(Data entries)

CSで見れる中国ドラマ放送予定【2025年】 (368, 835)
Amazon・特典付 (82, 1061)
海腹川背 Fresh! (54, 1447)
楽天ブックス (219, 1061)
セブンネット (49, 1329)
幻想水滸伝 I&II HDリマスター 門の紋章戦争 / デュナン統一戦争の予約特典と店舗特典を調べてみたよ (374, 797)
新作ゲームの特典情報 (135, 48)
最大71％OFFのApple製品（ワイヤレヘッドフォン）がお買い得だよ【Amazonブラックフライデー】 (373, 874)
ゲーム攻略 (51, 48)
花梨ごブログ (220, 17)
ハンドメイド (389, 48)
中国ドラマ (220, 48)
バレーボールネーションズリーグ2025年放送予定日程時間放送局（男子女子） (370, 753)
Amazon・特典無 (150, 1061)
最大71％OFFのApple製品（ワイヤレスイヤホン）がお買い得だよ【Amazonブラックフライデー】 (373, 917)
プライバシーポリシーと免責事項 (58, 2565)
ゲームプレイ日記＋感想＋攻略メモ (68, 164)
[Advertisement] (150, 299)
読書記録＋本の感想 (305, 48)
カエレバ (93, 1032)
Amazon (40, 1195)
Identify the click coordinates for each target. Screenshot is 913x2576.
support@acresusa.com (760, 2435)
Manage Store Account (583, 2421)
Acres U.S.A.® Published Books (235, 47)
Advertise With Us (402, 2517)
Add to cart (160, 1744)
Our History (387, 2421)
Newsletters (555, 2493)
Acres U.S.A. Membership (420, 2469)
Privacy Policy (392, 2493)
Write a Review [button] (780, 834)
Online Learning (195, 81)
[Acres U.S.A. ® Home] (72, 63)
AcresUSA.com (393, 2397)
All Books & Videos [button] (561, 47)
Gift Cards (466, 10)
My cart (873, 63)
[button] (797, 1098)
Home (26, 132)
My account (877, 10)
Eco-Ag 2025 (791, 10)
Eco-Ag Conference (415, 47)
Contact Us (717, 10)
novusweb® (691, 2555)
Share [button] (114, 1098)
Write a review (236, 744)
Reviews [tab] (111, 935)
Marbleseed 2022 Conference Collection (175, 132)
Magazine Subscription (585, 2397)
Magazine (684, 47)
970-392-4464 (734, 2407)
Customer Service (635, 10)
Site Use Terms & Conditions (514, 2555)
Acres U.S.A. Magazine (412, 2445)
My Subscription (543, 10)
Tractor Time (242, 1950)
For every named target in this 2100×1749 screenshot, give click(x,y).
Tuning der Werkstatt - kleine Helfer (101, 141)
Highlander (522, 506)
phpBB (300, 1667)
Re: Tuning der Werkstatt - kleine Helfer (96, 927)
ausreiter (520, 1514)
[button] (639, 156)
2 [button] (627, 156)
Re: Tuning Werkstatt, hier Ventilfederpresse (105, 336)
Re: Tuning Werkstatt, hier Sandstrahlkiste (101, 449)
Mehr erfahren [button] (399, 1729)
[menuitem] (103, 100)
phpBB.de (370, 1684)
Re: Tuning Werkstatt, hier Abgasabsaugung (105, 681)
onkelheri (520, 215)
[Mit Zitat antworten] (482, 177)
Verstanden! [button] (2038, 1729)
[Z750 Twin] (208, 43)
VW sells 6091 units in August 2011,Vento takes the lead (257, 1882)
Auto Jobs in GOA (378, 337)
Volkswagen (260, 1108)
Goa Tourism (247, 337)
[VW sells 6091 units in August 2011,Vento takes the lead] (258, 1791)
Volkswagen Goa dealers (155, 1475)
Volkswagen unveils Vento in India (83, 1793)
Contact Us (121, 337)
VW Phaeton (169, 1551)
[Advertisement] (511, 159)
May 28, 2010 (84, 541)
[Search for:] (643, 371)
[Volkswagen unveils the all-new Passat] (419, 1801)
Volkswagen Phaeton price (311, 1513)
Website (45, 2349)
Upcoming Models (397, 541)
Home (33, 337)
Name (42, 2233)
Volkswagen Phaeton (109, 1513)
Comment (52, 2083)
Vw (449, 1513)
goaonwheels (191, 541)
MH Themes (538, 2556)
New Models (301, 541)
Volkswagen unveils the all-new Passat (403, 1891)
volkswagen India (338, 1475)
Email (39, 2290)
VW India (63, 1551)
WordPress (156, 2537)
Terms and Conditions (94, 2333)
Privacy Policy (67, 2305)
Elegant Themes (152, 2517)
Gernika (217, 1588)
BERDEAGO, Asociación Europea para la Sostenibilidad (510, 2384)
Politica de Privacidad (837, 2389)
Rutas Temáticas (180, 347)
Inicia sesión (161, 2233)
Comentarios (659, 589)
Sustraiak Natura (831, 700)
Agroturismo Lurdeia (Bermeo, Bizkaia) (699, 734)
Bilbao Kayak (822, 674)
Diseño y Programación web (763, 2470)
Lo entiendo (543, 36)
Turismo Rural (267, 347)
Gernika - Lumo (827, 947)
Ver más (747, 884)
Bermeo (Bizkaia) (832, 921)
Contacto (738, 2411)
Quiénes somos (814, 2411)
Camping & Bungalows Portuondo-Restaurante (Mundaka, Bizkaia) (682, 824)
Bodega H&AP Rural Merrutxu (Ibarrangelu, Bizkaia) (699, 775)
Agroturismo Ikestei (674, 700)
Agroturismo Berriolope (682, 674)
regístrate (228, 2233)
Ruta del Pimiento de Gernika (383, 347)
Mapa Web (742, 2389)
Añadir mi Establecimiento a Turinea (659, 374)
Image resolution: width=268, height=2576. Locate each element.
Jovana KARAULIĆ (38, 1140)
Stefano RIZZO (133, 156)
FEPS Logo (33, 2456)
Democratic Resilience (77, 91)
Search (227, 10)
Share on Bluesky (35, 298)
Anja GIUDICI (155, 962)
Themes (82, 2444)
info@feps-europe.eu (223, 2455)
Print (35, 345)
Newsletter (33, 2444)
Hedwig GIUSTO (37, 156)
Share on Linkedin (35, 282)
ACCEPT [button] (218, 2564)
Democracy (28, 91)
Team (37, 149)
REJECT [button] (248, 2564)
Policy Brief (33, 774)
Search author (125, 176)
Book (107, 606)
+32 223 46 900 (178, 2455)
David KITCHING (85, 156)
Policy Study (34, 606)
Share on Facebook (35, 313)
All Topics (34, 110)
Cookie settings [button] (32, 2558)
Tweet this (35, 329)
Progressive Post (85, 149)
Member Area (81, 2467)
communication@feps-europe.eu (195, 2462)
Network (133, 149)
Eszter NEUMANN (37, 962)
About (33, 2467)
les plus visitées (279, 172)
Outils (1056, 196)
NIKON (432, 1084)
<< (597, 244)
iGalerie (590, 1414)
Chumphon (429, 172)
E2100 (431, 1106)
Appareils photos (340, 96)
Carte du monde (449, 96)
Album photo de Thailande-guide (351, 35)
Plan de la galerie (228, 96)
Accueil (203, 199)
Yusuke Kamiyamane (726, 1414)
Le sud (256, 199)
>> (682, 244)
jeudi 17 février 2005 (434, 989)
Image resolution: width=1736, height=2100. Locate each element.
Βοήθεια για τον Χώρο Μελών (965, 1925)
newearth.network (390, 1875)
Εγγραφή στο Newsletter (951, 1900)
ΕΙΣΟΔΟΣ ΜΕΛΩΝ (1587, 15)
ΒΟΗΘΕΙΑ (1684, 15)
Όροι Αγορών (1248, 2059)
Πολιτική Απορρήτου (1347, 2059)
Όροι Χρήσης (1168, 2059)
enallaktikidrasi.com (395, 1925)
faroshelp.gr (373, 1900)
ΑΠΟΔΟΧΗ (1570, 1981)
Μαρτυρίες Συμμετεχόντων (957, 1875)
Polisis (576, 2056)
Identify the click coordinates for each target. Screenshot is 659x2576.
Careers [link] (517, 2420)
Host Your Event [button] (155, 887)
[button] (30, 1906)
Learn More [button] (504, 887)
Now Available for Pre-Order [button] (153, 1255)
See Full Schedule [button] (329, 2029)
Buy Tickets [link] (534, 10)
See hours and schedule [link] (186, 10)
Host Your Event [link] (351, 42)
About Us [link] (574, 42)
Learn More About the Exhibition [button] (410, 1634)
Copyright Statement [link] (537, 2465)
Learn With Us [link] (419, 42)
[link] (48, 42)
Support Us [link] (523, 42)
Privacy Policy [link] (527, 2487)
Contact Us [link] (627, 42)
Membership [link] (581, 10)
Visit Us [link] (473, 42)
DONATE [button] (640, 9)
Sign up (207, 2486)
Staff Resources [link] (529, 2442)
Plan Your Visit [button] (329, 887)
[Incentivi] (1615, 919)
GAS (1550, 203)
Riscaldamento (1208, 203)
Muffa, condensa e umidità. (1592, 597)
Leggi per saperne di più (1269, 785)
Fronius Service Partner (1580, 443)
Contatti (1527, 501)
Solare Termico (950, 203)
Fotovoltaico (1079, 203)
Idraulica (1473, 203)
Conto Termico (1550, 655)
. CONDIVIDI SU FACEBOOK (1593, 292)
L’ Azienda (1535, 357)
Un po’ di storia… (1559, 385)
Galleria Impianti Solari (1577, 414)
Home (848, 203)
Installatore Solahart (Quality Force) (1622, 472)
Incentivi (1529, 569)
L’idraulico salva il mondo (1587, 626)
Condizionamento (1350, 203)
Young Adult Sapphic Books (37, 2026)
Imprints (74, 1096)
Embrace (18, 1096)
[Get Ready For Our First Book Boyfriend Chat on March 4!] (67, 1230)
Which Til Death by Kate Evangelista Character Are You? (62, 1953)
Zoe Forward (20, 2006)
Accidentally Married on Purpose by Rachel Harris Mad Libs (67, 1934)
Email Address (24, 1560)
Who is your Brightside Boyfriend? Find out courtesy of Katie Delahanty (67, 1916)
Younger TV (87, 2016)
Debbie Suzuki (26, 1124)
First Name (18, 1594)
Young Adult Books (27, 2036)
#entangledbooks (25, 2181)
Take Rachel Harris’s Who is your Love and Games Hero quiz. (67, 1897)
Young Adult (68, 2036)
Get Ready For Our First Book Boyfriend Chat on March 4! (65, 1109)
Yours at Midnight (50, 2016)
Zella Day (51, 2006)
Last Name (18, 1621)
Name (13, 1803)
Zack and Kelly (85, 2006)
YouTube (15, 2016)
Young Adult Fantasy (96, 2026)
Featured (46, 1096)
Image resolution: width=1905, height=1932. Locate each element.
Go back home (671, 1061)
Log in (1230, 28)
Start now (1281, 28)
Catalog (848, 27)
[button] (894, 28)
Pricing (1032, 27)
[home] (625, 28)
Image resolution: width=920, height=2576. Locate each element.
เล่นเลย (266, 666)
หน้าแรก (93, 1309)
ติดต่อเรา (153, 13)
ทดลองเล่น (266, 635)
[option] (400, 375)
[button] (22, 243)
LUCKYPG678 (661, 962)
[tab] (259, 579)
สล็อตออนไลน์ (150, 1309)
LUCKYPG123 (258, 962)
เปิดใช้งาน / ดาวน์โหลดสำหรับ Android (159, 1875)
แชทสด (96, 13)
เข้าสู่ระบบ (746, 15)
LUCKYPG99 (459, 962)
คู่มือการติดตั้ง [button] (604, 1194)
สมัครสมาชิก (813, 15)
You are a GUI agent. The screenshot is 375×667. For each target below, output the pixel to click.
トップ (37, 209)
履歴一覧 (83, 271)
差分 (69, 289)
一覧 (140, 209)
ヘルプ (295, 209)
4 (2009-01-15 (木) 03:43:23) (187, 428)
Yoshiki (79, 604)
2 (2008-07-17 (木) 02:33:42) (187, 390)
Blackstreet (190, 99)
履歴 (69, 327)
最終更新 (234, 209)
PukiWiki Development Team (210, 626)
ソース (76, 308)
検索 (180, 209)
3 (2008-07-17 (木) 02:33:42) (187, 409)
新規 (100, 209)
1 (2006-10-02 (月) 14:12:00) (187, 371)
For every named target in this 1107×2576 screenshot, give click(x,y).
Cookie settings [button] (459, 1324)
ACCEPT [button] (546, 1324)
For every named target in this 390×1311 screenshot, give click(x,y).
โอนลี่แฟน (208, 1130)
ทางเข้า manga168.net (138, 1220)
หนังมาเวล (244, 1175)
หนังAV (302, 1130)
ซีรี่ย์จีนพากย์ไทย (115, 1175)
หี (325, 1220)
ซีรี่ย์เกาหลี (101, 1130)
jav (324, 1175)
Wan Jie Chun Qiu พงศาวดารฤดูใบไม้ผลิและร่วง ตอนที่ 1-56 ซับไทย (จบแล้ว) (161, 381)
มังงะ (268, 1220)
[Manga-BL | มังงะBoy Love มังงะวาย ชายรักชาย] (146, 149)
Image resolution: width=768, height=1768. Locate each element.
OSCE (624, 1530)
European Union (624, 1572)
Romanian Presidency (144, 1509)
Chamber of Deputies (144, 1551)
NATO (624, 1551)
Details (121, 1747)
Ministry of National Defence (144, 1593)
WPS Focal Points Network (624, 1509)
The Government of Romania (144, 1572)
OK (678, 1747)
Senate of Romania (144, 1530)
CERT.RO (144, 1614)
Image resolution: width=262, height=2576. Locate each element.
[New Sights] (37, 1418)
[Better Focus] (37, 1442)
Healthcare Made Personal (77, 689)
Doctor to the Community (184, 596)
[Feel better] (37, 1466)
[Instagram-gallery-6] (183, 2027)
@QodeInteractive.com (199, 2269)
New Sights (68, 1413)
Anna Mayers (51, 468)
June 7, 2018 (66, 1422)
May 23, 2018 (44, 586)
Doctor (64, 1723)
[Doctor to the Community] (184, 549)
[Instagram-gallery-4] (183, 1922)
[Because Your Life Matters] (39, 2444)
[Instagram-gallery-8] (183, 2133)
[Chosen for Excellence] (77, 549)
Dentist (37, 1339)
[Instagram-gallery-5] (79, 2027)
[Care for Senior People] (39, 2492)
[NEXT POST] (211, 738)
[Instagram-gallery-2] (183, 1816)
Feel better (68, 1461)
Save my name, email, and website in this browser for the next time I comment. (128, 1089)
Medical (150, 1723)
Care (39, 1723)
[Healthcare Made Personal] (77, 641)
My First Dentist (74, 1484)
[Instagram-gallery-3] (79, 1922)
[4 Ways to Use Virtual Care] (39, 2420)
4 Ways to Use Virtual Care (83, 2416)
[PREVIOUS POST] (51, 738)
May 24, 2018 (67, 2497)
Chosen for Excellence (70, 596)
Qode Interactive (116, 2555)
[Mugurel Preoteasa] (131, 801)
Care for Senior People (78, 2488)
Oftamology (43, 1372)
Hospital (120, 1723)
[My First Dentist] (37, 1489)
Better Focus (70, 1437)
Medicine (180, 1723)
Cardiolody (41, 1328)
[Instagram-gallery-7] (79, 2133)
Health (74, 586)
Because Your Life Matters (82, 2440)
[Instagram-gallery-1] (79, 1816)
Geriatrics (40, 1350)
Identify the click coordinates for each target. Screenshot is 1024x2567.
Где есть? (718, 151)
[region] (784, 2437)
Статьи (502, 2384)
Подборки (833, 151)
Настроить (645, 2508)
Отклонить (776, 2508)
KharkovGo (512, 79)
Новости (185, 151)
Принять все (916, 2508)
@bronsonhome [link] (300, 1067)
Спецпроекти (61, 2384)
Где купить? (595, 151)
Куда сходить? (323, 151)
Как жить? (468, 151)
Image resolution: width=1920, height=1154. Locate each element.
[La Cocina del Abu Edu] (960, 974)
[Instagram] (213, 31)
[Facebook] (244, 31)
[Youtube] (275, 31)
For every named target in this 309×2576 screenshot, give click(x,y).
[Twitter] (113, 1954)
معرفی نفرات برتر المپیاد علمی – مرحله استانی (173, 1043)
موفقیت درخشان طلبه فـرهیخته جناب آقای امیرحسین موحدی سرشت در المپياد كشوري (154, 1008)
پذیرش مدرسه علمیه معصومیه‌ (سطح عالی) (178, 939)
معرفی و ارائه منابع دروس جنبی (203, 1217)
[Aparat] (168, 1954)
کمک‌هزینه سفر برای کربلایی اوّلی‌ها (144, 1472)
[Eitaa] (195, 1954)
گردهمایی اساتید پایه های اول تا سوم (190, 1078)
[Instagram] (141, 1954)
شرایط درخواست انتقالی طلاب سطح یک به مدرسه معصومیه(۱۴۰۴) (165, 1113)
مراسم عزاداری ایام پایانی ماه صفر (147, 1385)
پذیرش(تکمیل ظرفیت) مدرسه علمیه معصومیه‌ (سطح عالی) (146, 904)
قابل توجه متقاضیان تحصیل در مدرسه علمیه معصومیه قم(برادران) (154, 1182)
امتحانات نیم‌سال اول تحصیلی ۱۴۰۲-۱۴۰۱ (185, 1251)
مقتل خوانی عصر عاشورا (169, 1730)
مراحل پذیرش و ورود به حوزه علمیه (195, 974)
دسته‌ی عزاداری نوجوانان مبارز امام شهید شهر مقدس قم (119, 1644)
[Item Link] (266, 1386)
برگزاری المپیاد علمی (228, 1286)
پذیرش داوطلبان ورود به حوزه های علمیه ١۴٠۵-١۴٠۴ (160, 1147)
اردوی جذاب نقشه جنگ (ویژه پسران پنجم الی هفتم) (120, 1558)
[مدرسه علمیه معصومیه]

### Task to carry out:
Scan the entries above for the word "Rural". Report the lines that hold it.

### Task solution:
Turismo Rural (267, 347)
Bodega H&AP Rural Merrutxu (Ibarrangelu, Bizkaia) (699, 775)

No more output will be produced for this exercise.